Absence of fractal quantum criticality in the quantum Newman-Moore model
- URL: http://arxiv.org/abs/2302.01773v1
- Date: Fri, 3 Feb 2023 14:31:19 GMT
- Title: Absence of fractal quantum criticality in the quantum Newman-Moore model
- Authors: R. Wiedmann, L. Lenke., M. M\"uhlhauser, K.P. Schmidt
- Abstract summary: The quantum phase transition between the low-field fracton phase with type-II fracton excitations and the high-field polarized phase is investigated.
We apply perturbative and numerical linked-cluster expansions to calculate the ground-state energy per site in the thermodynamic limit.
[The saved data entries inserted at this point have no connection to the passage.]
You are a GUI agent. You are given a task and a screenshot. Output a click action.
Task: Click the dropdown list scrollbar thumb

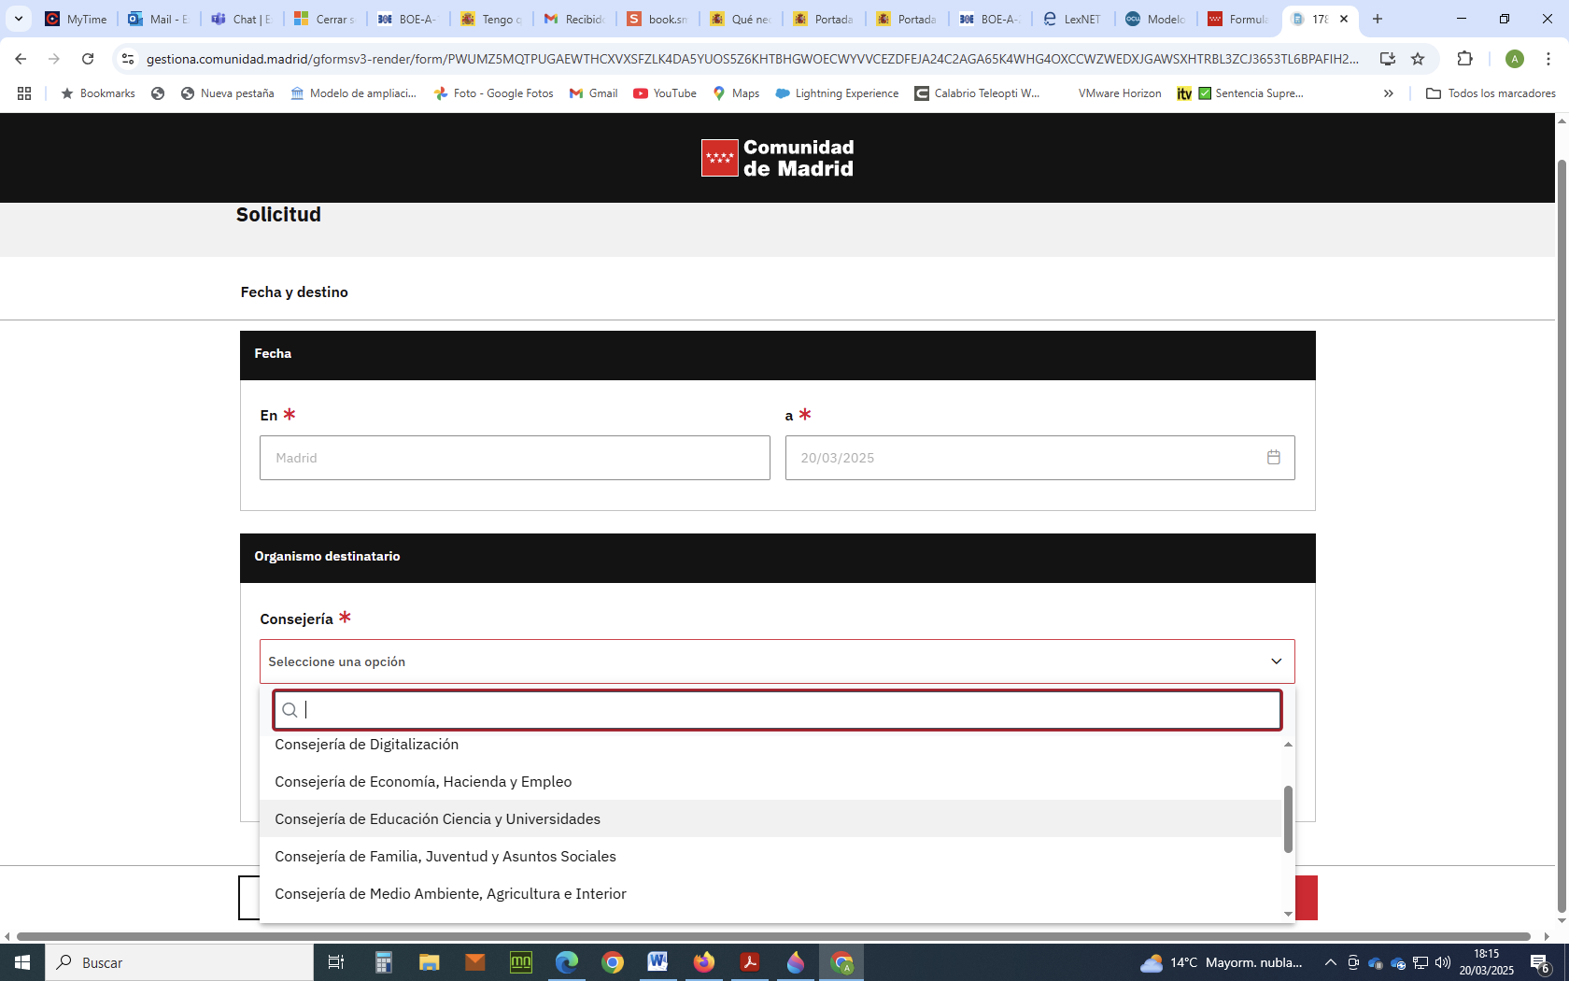1288,818
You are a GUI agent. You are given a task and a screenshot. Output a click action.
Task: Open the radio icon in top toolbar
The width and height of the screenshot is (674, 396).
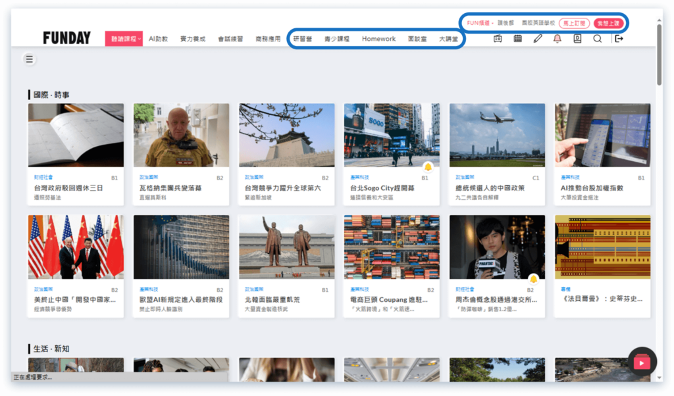pos(498,39)
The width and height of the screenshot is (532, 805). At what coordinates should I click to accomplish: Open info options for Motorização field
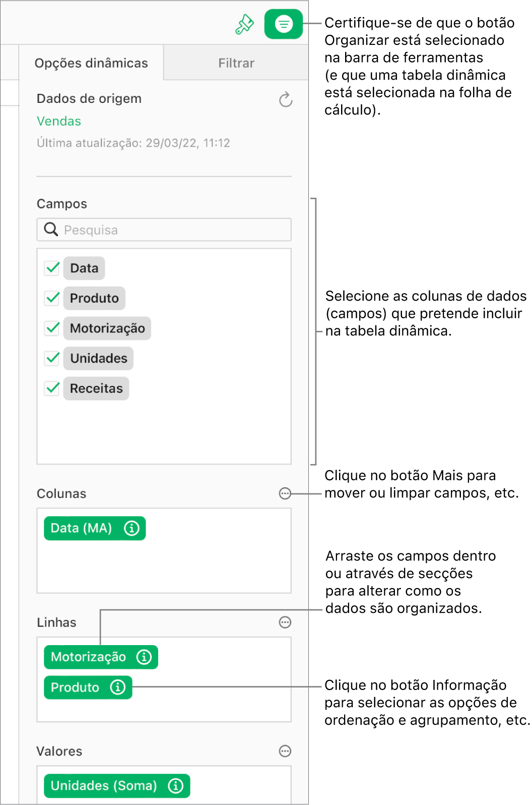(145, 657)
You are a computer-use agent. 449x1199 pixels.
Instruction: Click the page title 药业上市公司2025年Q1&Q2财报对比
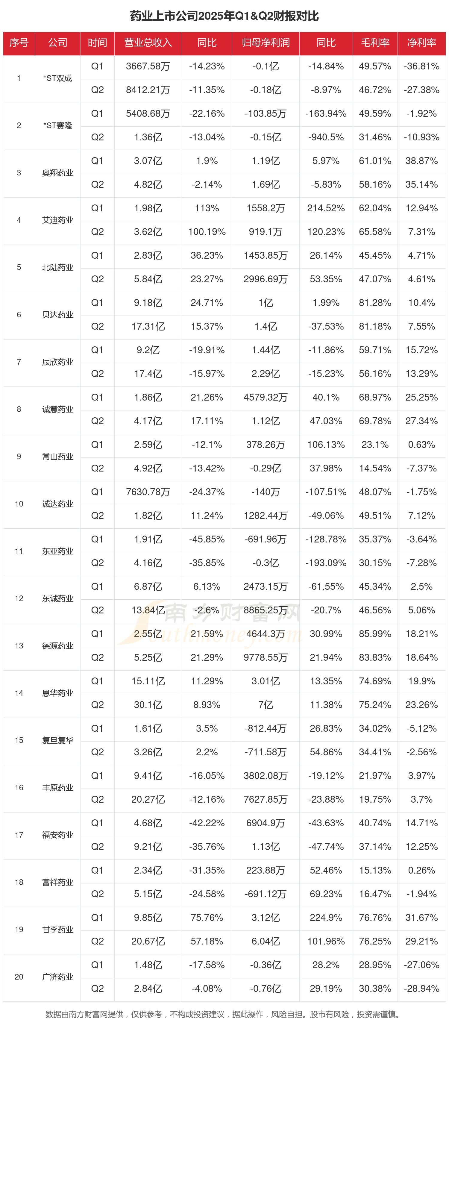point(224,16)
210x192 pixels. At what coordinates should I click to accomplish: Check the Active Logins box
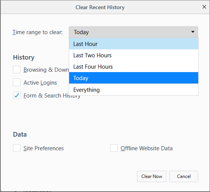pyautogui.click(x=17, y=82)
Our results therefore predict a first-order phase transition between the low-field fracton and the high-field polarized phase at the self-dual point.
- Score: 0.0
- License: http://creativecommons.org/licenses/by/4.0/
- Abstract: The quantum phase transition between the low-field fracton phase with type-II
fracton excitations and the high-field polarized phase is investigated in the
two-dimensional self-dual quantum Newman-Moore model. We apply perturbative and
numerical linked-cluster expansions to calculate the ground-state energy per
site in the thermodynamic limit revealing a level crossing at the self-dual
point. In addition, high-order series expansions of the relevant low-energy
gaps are determined using perturbative continuous unitary transformations
indicating no gap-closing. Our results therefore predict a first-order phase
transition between the low-field fracton and the high-field polarized phase at
the self-dual point.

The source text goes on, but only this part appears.